Reprinted from FEE.org
Over the last year, I’ve had some sense that certain themes are emerging in pop literature and film—themes that are different from dominant strains of the past. I struggled to put my finger on it, but it finally it hit me what these themes are and why they matter.
The plot lines are highly suggestive of what it is like to live in (and overcome) an age of pervasive government control—an age pretty much like our own.
Five shows illustrate the point: Breaking Bad on AMC; Orange Is the New Black and House of Cards, both of which are currently making Netflix a mint in new subscribers; the insanely popular Hunger Games series of novels and films; and Boardwalk Empire, from HBO. Let’s look at what they have in common.
All students of literature and film are trained to find the core source of drama in a story. What is it that is stopping the main characters from achieving their goals, and how do the characters work around those difficulties? In the nineteenth and early twentieth centuries, the sources were predictably natural: terrible weather (Grapes of Wrath), privation and the struggle with poverty (Dickens), caste and class (the Brontë sisters), moral upheaval (Frankenstein, Dr. Jekyll), the reversion to the state of nature as a result of accident (Robinson Crusoe), and so forth.

● Task instructions
**A.** Copy the section of the essay on pop culture themes word for word, starting at "Reprinted from FEE.org" and ending at "have in common.".
**B.** Rewrite the paragraph of the essay on pop culture themes that begins "All students of literature and film" in a shorter form that keeps its main facts.
The entries play no part in this work.

● Data extract
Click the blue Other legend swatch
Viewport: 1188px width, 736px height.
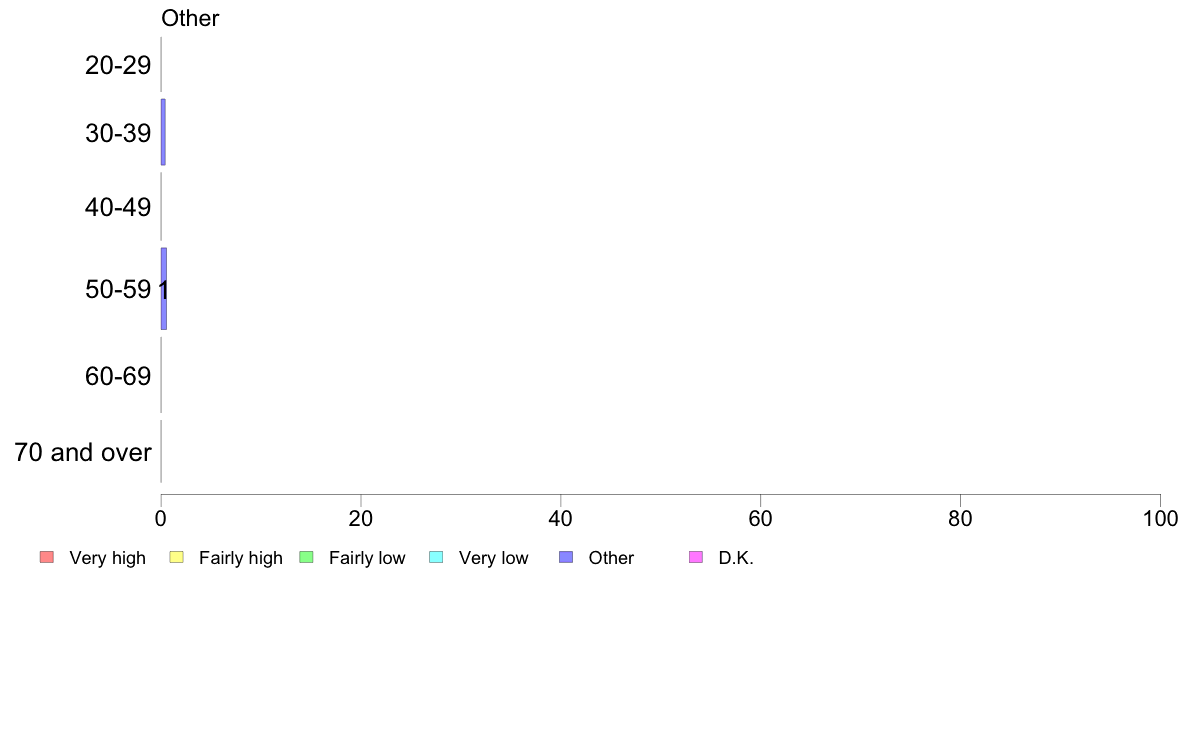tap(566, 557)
* * *
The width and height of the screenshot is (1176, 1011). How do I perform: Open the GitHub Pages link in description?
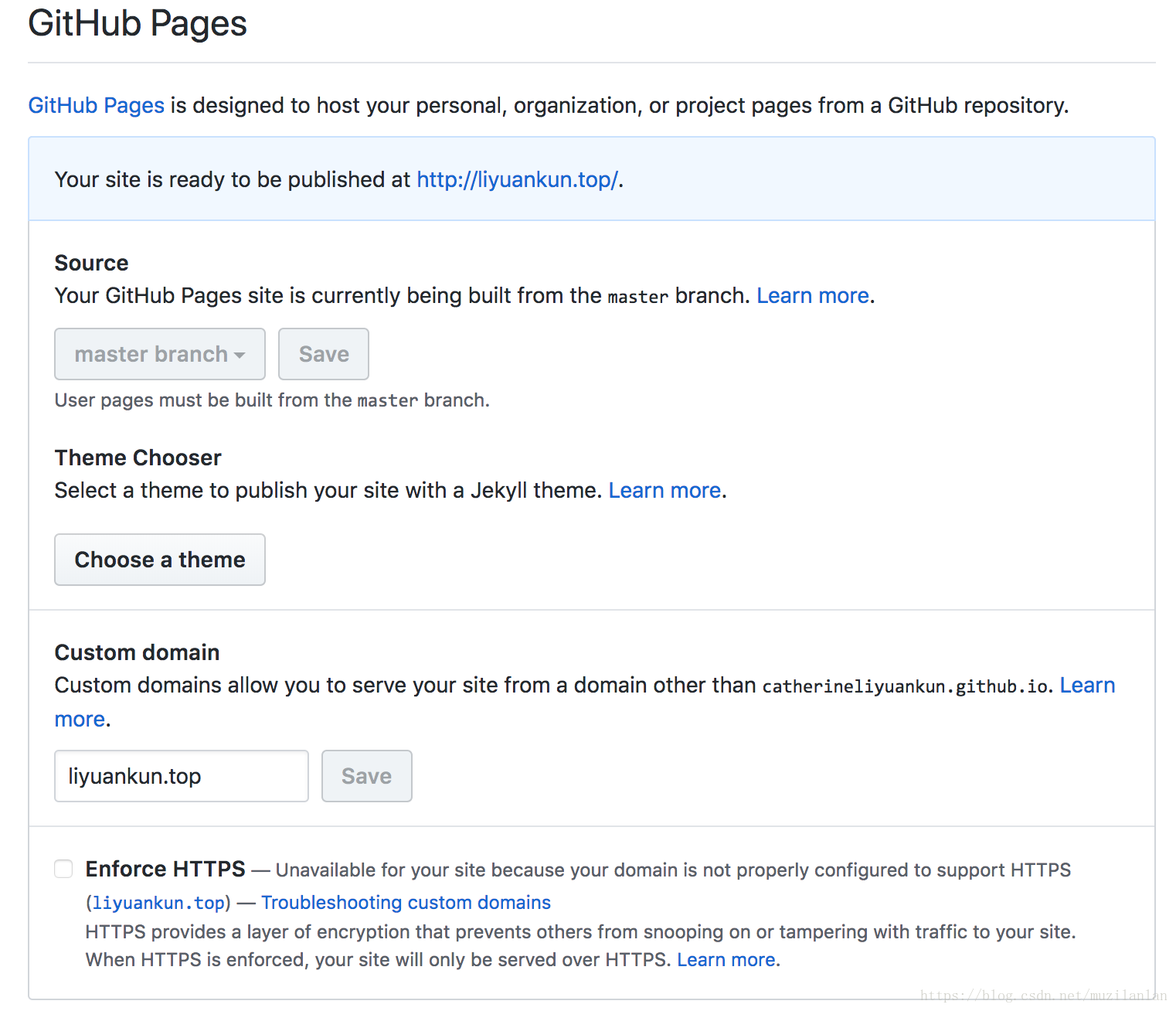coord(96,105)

● Task responses
**A.**
Reprinted from FEE.org
Over the last year, I’ve had some sense that certain themes are emerging in pop literature and film—themes that are different from dominant strains of the past. I struggled to put my finger on it, but it finally it hit me what these themes are and why they matter.
The plot lines are highly suggestive of what it is like to live in (and overcome) an age of pervasive government control—an age pretty much like our own.
Five shows illustrate the point: Breaking Bad on AMC; Orange Is the New Black and House of Cards, both of which are currently making Netflix a mint in new subscribers; the insanely popular Hunger Games series of novels and films; and Boardwalk Empire, from HBO. Let’s look at what they have in common.

**B.** Students of literature and film learn to find a story's core source of drama: what keeps the main characters from their goals and how they get around it. In the nineteenth and early twentieth centuries, these sources were natural ones. They included harsh weather (Grapes of Wrath), poverty (Dickens), caste and class (the Brontë sisters), moral upheaval (Frankenstein, Dr. Jekyll), and an accidental return to the state of nature (Robinson Crusoe).